Stored items
---
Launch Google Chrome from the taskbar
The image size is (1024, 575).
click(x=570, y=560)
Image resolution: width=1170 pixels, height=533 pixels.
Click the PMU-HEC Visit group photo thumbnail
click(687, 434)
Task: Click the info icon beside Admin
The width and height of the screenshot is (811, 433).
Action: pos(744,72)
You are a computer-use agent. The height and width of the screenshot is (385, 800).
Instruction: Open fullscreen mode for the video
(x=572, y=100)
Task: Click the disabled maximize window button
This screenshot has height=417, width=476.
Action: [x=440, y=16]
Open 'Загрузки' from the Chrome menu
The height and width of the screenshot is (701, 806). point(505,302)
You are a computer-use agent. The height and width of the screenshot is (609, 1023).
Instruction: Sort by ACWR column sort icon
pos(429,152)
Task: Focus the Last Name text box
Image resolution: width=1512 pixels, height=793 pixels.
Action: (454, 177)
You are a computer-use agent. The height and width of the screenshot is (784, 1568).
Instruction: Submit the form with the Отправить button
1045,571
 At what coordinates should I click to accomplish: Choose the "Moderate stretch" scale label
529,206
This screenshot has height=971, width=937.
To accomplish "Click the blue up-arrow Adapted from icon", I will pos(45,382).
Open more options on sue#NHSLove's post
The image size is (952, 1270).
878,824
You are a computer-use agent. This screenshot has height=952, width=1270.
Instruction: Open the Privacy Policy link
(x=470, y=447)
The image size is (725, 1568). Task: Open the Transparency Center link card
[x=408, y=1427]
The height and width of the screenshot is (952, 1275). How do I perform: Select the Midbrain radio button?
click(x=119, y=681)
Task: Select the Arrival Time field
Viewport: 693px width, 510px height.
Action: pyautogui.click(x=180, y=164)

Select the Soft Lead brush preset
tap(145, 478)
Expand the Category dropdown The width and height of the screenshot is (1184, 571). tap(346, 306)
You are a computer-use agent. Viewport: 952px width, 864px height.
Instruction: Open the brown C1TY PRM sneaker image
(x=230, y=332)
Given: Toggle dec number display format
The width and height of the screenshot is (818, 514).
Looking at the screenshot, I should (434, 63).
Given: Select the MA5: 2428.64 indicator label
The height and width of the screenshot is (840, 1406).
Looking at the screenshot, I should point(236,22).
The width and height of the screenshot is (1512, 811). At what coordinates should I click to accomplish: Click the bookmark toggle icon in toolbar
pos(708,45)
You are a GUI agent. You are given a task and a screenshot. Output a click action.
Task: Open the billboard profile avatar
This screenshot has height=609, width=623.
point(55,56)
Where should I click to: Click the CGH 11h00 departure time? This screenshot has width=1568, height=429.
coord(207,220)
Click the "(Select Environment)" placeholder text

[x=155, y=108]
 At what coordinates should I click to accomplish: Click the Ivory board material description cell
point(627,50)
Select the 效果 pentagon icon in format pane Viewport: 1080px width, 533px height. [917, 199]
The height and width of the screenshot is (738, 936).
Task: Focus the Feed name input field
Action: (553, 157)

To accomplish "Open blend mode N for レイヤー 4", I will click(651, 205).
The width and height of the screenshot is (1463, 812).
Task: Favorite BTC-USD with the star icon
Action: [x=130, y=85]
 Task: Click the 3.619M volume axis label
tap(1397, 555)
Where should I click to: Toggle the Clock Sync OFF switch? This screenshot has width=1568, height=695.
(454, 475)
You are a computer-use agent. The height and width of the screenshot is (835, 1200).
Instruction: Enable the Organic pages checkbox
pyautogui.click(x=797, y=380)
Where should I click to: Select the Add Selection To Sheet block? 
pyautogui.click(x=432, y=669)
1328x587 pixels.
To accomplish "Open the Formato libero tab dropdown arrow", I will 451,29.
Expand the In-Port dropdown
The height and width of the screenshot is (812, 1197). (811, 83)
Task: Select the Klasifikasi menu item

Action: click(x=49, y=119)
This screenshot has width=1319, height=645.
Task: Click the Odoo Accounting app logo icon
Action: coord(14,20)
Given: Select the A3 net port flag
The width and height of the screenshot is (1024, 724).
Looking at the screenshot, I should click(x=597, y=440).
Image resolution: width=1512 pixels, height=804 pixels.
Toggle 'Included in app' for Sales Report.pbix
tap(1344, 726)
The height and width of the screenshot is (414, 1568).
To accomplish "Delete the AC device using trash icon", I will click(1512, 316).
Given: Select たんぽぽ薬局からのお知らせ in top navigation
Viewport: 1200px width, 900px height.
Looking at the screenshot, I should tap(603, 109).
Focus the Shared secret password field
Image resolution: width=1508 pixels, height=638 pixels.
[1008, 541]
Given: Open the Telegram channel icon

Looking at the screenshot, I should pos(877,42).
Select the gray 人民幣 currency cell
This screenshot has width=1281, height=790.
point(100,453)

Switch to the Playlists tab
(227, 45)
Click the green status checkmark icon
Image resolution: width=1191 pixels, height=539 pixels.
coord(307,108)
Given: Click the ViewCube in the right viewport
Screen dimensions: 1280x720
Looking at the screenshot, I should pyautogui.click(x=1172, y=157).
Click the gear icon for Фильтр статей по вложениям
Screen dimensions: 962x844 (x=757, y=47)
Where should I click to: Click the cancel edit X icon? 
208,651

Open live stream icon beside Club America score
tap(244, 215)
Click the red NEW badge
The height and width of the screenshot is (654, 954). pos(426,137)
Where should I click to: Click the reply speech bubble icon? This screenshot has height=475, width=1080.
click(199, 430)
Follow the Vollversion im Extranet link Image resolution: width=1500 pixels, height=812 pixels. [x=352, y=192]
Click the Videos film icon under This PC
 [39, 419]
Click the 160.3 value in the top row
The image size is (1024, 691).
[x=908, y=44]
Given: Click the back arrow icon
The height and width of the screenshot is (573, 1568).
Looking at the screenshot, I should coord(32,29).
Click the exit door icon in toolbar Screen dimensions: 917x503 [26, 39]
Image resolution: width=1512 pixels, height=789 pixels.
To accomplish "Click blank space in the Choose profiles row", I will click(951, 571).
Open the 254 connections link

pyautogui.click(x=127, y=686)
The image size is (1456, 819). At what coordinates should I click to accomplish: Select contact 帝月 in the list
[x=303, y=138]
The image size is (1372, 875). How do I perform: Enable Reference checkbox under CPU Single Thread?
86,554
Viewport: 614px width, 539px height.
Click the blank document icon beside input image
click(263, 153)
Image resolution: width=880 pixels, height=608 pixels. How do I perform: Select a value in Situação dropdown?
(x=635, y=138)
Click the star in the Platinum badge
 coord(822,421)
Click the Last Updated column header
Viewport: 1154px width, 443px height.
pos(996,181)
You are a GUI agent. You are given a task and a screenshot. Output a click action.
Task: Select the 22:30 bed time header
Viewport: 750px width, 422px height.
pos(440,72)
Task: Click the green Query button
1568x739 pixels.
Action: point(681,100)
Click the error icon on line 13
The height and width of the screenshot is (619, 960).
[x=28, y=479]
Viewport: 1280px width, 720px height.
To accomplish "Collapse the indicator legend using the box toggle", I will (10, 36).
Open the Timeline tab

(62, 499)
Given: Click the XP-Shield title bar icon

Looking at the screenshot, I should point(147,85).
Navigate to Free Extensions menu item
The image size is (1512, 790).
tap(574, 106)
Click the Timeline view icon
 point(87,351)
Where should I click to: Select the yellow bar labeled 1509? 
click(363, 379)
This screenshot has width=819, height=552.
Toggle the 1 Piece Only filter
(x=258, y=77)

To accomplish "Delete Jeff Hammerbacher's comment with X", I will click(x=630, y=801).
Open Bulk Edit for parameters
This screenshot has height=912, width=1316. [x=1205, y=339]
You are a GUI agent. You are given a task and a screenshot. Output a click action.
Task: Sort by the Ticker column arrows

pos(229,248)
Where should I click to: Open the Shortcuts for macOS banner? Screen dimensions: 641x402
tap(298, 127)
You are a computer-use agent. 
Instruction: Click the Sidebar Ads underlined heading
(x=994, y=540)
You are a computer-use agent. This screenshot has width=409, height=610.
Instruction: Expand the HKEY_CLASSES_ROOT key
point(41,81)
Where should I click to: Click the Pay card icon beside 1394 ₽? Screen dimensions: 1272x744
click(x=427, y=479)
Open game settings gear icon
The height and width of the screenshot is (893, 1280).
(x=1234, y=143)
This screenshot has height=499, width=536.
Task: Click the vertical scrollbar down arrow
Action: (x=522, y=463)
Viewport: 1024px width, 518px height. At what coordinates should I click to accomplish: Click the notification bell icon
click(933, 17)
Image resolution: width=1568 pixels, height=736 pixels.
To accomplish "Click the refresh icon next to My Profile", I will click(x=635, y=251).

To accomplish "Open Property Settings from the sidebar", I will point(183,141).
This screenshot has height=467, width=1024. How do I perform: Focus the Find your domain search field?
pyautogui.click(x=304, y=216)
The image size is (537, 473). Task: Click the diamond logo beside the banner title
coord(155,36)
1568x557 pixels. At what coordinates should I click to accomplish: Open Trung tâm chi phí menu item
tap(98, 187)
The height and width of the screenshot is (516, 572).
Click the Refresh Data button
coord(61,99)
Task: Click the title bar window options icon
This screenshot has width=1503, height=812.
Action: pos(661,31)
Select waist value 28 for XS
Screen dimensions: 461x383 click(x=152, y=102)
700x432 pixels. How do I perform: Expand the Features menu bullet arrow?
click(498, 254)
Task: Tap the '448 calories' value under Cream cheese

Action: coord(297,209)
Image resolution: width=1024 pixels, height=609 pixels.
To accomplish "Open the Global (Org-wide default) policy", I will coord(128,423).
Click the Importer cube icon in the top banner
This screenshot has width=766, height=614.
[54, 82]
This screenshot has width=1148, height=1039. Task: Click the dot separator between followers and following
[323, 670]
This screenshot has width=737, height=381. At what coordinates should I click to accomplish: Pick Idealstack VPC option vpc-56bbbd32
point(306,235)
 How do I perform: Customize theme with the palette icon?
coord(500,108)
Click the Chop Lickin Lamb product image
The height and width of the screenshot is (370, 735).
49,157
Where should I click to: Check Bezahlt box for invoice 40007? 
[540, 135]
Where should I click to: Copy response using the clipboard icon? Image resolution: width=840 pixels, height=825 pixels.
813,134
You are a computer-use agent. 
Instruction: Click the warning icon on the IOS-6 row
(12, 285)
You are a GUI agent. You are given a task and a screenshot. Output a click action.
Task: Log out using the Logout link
---
* GOAL OF THE EXERCISE
Print exactly the lines above, between the one holding "Instruction: Click the Sidebar" and the one holding "Image resolution: width=1568", inclusive, and nothing besides.

* RESULT OF THE EXERCISE
Instruction: Click the Sidebar Ads underlined heading
(x=994, y=540)
You are a computer-use agent. This screenshot has width=409, height=610.
Instruction: Expand the HKEY_CLASSES_ROOT key
point(41,81)
Where should I click to: Click the Pay card icon beside 1394 ₽? Screen dimensions: 1272x744
click(x=427, y=479)
Open game settings gear icon
The height and width of the screenshot is (893, 1280).
(x=1234, y=143)
This screenshot has height=499, width=536.
Task: Click the vertical scrollbar down arrow
Action: (x=522, y=463)
Viewport: 1024px width, 518px height. At what coordinates should I click to accomplish: Click the notification bell icon
click(933, 17)
Image resolution: width=1568 pixels, height=736 pixels.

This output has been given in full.